How to export data, with examples for each type of export along with details on optional parameters and filters.
Export specifications
Data type | Annotation export formats | Project export | Model run export |
---|---|---|---|
Image | See export formats | See sample | See sample |
Video | See export formats | See sample | See sample |
Text | See export formats | See sample | See sample |
Geospatial | See export formats | See sample | See sample |
Documents | See export formats | See sample | Not supported yet |
Audio | See export formats | See sample | Not supported yet |
Conversational text | See export formats | See sample | Not supported yet |
DICOM | See export formats | See sample | Not supported yet |
HTML | See export formats | See sample | Not supported yet |
There are three ways to export data from Labelbox: export from Catalog, export from a labeling project, and export from a model run.
Required & optional fields
Below is the complete list of required and optional fields supported for exports.
Field | Description | Project export | Model run export | Catalog export |
---|---|---|---|---|
data_row | Contains the basic information of the data row: - id - row_data - global_key - data_row_details (optional, see below) | Always | Always | Always |
data_row_details | Contains additional details of the data row: - dataset_id - dataset_name - created_at - updated_at - last_activity_at - created_by | Optional | Optional | Optional |
media_attributes | See Media attributes | Optional | Optional | Optional |
attachments | See Attachments | Optional | Optional | Optional |
metadata_fields | See Metadata | Optional | Optional | Optional |
projects | Contains the ID of the project in which the data row was labeled. | Always | n/a | Optional |
<project_id> | Contains the following sections, which are expanded on below: - labels - project_details | Always | n/a | Optional |
labels | Contains a list of labels attached to this data row: - label_kind - version - id - annotations | Always | Always | Optional |
label_details | Contains details of each specific label: - created_at - updated_at - created_by - reviews | Optional | n/a | Optional |
performance_details | Contains label-specific performance details: - seconds_to_create - seconds_to_review - skipped - benchmark_reference_label - benchmark_score - consensus_score - consensus_label_count - consensus_labels | Optional | n/a | Optional |
project_details | Contains project-specific information about this data row: - ontology_id - task_id - task_name - batch_id - batch_name - workflow_status - priority - selected_label_id - consensus_expected_label_count - workflow_history | Optional | n/a | Optional |
experiments | Contains the ID of the model experiment(s) in which the data row was stored. | n/a | Always | Optional |
<model_experiment_id> | Contains the following sections, which are expanded on below: - name - runs | n/a | Always | Optional |
name | Name of the model. | n/a | Always | Optional |
runs | Contains the ID of the model run(s) in which the data row was stored. | n/a | Always | Optional |
<model_run_id> | Contains the following sections, which are expanded on below: - name - annotation_group_id - labels - predictions - split | n/a | Always | Optional |
name | Name of the model run. | n/a | Always | Optional |
run_data_row_id | Model run data row ID, similar to data_row_id but in a model run's context. | n/a | Always | Optional |
labels | Contains a list of the ground truth labels attached to this data row and included in this model run: - label_kind - version - id - annotations | n/a | Always | Always |
predictions | Contains a list of predictions attached to this data row and included in this model run: - label_kind - version - id - annotations | n/a | Optional | Optional |
split | Contains the split the data row belongs to (either Training , Validation , or Test ). | n/a | Optional | Optional |
Optional parameters and filters
Parameters
When you export data rows from a project, a model run, or Catalog, you can set parameters to include optional fields in the exports.
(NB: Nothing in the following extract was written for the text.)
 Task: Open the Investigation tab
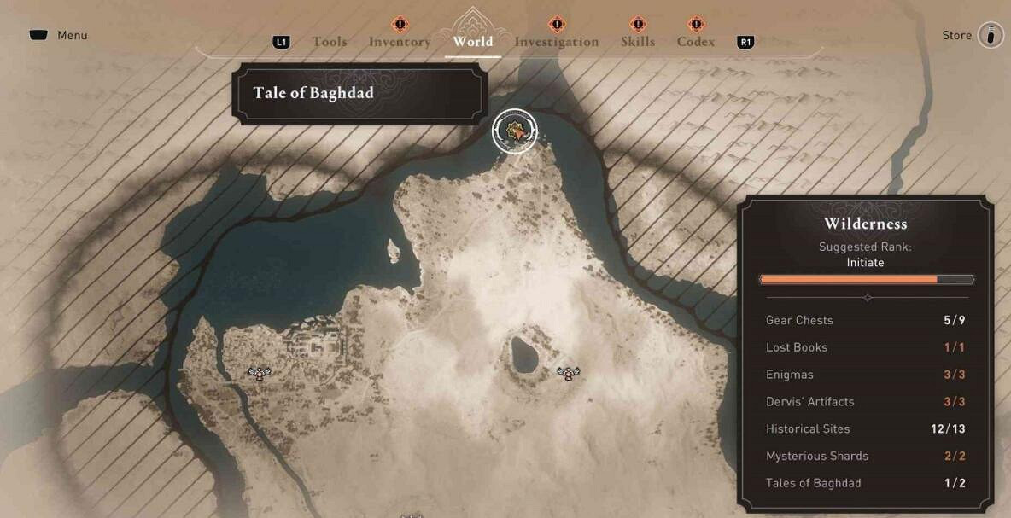(557, 42)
The table below expresses the parameters that are available for each type of export.
Parameter | Project export | Model run export | Dataset export (Catalog) | Slice export (Catalog) |
---|---|---|---|---|
attachments | ✔ | ✔ | ✔ | ✔ |
metadata_fields | ✔ | ✔ | ✔ | ✔ |
data_row_details | ✔ | ✔ | ✔ | ✔ |
project_details | ✔ | - | ✔ | ✔ |
label_details | ✔ | - | ✔ | ✔ |
performance_details | ✔ | - | ✔ | ✔ |
interpolated_frames | ✔ | ✔ | ✔ | ✔ |
predictions | - | ✔ | - | - |
project_ids | - | - | ✔ | ✔ |
model_run_ids | - | - | ✔ | ✔ |
For explanations of each field and subfield, see Export v2 glossary. For a detailed explanation of the project_ids
and model_run_ids
parameters, see Export data rows from Catalog below.
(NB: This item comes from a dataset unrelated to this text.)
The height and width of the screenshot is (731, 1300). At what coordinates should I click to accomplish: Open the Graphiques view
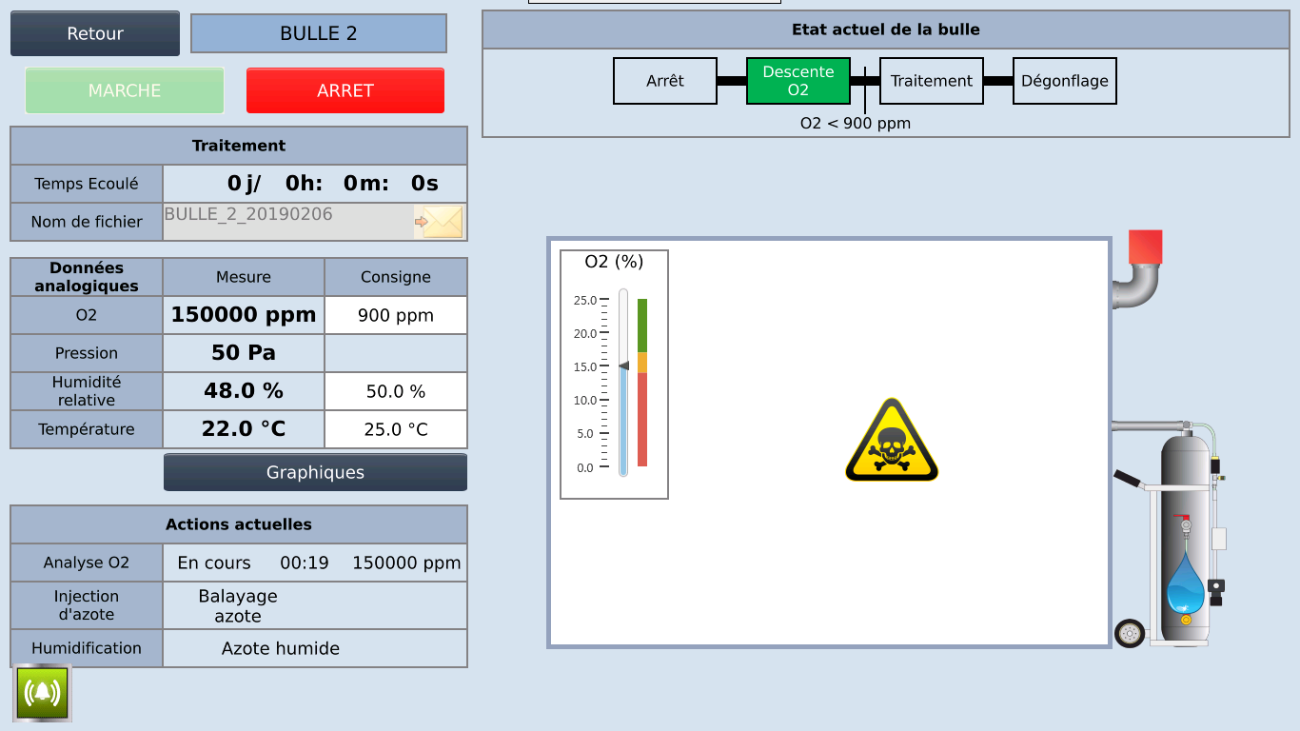click(315, 472)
To learn how to apply these filters, see the below sections specific to each export type.
Filters
You can use filters to select a subset of data rows to export. The table below contains the filters that are supported for each type of export. You can apply multiple supported filters to the same export. Combinations of filters apply AND
operator logic.
Filter | Project export | Model run export | Dataset export (Catalog) | Slice export (Catalog) |
---|---|---|---|---|
last_activity_at | ✔ | - | ✔ | - |
label_created_at | ✔ | - | ✔ | - |
workflow_status | ✔ | - | - | - |
global_keys | ✔ | - | ✔ | - |
data_row_ids | ✔ | - | ✔ | - |
The last_activity_at
and label_created_at
filters take the structure of [<start_date>, <end_date>]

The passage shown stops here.